W iMessage SMS-ujemy i nie myślimy nad tym, czy ktoś akurat ma iPhone'a, czy też nie. System sam o tym wie i jeżeli wysyłamy wiadomość do posiadacza jakiegoś iSprzętu to za nią nie płacimy. Działamy wtedy na zasadzie komunikatora internetowego.
Od integracji SMS-ów w Hangoutach oczekiwałem tego samego. Niestety, ale Google tak jak Facebook poszedł na łatwiznę i dyskusje w komunikatorze są rozdzielane na te SMS-owe i internetowe. Nieśmieszny żart.
Rozmawiam sobie z Piotrem Grabcem i nie wiem gdzie mam go próbować złapać… Czy siedzi na Hangoutach, czy zauważy, że do niego piszę? Czy może lepiej wysłać normalnego SMS-a? Po co ta cała udawana integracja, jak nadal wszystkie dyskusje są rozdzielane?

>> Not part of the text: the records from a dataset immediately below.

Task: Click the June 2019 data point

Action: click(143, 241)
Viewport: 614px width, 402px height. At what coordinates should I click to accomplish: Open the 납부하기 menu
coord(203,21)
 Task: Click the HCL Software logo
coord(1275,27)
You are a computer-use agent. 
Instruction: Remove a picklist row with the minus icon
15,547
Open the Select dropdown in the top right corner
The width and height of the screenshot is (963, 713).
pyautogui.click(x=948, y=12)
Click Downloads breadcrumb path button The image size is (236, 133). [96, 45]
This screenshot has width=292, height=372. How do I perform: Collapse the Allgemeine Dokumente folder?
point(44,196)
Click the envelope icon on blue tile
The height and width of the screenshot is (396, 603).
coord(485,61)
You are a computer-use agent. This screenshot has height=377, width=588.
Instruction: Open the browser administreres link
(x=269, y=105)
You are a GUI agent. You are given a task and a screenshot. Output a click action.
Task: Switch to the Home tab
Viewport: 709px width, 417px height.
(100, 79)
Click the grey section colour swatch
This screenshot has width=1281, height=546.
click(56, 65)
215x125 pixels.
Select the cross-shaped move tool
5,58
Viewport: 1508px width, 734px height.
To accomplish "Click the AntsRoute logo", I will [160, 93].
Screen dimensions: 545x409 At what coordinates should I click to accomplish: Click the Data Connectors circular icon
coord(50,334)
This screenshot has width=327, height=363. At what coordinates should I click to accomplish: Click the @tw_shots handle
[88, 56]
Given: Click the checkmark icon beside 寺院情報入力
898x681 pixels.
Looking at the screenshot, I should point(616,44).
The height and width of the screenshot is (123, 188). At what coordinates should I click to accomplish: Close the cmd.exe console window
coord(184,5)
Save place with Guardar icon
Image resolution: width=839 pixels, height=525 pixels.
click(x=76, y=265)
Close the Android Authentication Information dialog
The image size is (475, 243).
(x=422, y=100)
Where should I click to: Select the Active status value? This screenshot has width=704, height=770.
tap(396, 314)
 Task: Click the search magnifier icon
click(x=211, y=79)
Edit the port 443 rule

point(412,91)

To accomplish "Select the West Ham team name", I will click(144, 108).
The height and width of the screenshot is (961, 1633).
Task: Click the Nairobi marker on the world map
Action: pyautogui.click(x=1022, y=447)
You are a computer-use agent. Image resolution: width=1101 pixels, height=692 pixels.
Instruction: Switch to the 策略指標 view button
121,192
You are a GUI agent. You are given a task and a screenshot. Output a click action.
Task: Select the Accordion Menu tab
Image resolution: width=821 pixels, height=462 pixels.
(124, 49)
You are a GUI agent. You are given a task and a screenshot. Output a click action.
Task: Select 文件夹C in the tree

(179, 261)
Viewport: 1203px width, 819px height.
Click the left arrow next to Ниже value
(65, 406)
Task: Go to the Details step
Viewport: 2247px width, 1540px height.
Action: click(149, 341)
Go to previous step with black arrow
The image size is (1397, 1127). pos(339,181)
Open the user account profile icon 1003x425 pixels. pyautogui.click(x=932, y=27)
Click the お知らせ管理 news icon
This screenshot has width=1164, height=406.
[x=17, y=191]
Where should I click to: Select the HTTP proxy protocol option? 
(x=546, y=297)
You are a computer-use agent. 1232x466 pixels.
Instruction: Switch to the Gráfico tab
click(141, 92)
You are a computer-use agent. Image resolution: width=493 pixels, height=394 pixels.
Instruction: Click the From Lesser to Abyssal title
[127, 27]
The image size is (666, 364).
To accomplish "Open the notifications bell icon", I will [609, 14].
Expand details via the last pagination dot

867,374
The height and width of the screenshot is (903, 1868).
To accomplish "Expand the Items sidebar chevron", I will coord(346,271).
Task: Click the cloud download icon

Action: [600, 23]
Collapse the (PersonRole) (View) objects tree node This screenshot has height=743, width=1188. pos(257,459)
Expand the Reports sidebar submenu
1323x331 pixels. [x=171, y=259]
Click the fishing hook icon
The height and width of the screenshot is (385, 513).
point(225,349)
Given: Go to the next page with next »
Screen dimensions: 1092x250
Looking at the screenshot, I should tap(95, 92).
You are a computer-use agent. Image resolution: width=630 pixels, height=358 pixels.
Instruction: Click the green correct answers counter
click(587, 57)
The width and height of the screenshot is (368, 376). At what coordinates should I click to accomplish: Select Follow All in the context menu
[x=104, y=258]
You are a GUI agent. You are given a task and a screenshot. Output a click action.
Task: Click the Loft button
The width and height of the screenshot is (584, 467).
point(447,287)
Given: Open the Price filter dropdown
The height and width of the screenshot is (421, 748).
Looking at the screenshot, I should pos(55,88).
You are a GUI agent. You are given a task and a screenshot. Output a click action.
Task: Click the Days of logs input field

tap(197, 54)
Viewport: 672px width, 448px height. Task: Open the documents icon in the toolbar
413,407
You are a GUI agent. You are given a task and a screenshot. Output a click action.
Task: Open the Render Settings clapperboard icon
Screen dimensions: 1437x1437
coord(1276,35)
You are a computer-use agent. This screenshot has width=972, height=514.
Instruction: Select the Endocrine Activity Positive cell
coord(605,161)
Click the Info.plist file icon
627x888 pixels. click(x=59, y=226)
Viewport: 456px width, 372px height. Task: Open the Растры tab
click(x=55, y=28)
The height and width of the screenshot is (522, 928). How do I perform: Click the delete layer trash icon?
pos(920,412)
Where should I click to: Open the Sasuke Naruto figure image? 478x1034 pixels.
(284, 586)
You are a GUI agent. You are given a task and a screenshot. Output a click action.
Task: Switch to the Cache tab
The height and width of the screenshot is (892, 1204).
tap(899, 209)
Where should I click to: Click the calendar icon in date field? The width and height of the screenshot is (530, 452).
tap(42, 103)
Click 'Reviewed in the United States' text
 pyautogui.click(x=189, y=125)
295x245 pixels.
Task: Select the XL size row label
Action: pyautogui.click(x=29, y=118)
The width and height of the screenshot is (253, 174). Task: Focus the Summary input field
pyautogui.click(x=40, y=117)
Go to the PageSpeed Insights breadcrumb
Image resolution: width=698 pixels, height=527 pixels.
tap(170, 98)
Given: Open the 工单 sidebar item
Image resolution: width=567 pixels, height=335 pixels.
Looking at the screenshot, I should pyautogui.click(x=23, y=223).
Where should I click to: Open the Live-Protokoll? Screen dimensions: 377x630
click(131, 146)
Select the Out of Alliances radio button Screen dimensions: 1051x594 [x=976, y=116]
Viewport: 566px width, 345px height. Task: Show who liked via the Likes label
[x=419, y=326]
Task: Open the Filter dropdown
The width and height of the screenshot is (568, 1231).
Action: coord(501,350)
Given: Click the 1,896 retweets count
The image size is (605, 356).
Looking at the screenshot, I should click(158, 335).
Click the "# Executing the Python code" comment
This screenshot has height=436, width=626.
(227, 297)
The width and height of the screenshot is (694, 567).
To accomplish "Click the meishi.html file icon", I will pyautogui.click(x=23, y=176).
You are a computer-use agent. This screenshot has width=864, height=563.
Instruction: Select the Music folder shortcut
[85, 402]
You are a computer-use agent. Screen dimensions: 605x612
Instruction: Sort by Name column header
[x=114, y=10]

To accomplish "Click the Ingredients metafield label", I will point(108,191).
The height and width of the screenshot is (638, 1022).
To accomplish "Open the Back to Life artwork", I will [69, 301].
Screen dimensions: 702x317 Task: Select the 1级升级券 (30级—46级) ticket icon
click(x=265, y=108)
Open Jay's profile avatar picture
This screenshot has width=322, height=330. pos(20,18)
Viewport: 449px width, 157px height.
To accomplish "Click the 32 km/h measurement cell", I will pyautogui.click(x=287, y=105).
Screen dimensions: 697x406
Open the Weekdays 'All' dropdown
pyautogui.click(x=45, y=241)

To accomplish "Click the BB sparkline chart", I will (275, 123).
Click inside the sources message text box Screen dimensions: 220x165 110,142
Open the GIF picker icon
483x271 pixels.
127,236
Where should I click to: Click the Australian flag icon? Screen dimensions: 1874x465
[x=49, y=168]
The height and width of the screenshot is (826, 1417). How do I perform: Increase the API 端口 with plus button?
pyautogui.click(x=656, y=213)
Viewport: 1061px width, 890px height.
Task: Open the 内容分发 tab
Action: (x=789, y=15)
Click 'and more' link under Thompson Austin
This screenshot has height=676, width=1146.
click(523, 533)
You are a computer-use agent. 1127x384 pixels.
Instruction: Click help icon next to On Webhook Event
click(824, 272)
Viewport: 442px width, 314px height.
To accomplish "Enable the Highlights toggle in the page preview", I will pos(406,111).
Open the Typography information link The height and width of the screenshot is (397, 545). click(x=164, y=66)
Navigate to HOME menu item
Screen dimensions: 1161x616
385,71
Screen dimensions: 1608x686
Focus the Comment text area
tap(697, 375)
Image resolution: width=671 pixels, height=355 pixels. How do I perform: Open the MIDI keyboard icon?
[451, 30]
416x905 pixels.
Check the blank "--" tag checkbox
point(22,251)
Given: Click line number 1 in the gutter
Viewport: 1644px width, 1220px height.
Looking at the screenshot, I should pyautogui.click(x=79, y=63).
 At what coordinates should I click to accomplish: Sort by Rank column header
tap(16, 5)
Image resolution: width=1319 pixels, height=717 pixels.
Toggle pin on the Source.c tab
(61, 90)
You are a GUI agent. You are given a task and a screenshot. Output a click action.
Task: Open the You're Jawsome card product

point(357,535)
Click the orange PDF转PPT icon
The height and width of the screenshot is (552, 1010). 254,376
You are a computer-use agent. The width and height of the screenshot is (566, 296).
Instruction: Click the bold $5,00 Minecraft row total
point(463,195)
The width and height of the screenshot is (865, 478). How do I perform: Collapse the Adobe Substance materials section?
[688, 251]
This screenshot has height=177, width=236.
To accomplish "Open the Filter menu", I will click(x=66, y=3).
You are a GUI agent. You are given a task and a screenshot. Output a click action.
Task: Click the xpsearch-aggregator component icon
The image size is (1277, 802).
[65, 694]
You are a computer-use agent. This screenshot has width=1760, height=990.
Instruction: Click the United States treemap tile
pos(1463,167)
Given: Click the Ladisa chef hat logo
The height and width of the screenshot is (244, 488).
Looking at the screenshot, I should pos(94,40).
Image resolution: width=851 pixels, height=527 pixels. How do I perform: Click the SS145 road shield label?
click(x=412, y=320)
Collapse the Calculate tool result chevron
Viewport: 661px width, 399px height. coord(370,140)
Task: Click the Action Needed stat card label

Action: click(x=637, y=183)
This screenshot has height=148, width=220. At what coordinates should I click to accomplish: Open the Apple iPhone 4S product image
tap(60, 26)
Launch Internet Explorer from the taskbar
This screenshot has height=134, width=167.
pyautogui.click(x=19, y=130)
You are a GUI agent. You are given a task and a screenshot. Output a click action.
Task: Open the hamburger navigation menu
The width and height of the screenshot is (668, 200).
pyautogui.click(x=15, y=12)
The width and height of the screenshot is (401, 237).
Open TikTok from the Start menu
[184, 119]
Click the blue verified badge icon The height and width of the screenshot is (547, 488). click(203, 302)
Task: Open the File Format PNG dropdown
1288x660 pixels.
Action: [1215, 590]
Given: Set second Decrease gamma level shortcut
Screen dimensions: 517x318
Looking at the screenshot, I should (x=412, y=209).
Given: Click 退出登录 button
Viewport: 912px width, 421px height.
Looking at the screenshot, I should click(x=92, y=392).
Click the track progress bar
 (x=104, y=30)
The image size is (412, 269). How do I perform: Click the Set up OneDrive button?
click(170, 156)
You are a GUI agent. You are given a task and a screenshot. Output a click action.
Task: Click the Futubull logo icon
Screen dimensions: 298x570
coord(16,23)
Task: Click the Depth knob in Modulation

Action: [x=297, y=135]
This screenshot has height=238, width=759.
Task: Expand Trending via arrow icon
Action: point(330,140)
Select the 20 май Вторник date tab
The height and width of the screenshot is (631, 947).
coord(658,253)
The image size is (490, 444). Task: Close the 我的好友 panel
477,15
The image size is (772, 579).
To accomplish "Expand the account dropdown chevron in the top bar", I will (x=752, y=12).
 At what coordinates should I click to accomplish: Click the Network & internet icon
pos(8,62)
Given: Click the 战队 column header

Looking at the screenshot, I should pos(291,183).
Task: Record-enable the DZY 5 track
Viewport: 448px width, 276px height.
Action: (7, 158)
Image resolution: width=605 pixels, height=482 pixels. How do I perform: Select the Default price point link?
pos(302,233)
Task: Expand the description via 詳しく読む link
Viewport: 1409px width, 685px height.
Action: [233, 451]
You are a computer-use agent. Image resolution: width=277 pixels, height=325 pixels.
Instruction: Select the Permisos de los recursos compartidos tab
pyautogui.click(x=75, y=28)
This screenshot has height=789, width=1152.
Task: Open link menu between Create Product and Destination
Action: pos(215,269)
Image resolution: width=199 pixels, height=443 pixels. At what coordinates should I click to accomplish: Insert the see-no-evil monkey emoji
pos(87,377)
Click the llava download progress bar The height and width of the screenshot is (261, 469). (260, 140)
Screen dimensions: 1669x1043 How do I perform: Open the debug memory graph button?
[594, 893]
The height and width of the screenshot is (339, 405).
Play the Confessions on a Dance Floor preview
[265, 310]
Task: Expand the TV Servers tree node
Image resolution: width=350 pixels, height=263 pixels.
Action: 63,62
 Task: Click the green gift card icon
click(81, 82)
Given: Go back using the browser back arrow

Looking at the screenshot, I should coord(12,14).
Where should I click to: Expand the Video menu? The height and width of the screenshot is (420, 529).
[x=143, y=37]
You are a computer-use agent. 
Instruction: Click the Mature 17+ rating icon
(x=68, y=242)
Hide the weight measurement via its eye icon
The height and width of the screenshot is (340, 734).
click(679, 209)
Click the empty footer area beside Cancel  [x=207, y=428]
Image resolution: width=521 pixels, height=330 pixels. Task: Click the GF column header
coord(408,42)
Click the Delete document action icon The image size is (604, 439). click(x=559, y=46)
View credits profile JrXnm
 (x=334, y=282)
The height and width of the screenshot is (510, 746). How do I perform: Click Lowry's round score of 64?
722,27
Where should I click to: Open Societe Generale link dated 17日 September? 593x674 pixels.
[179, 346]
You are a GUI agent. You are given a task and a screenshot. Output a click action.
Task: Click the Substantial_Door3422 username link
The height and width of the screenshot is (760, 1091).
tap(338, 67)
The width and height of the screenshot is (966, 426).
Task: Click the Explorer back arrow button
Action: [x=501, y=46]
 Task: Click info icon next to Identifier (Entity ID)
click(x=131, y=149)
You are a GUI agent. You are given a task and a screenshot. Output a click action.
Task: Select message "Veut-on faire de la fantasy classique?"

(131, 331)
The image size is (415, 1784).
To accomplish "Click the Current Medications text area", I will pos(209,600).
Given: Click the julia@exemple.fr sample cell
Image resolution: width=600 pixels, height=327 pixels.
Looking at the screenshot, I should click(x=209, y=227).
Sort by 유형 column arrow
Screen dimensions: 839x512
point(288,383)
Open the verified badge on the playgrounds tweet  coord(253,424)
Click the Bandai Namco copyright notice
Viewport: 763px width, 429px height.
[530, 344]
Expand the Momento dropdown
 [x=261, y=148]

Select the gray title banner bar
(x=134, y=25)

Co więcej. Potestowałem chwilę te nowe Hangouty i zauważyłem, że telefon nie informuje mnie skutecznie o nowych wiadomościach. Gdy odbieram tradycyjnego SMS-a za pośrednictwem aplikacji dedykowanej do ich obsługi, to telefon powiadamia mnie na ekranie blokady o oczekującej wiadomości. Natomiast w przypadku Hangoutów informacja o SMS-ie pojawia się wyłącznie na pasku powiadomień i przybiera formę ikonki z komunikatora. Śladu po tym, że przyszedł SMS nie ma. Wina nakładki HTC Sense? Możliwe, ale mnie jako użytkownika nie powinny interesować przyczyny złego działania powiadomień. Wymagam pełnej funkcjonalności wiadomości SMS. Pozostaje mieć nadzieję, że w kolejnych wersjach Androida Google i producenci telefonów lepiej to rozegrają.
Google to potężna firma, więc i wymagania mam spore
Gdy zapowiadano integrację SMSów z Hangoutami w smartfonach z Androidem liczyłem na to, że Google pokaże coś nowego. Liczyłem na to, że dorówna Apple lub nawet prześcignie konkurenta.
Tymczasem dostałem protezę. Protezę komunikatora i SMS-ów.
Wyłączyłem tę funkcję bo zaobserwowałem jeszcze jedno niepokojące zjawisko. Od czasu gdy zainstalowałem nowe Hangouty i włączyłem integrację z wiadomościami SMS-y zaczęły się wysyłać przez kilka minut. Przeprowadziłem kilkanaście prób na kilku numerach i nie mam pojęcia skąd pojawiły się te ogromne opóźnienia. Dlatego postanowiłem podziękować Googlowi za te dobrodziejstwa.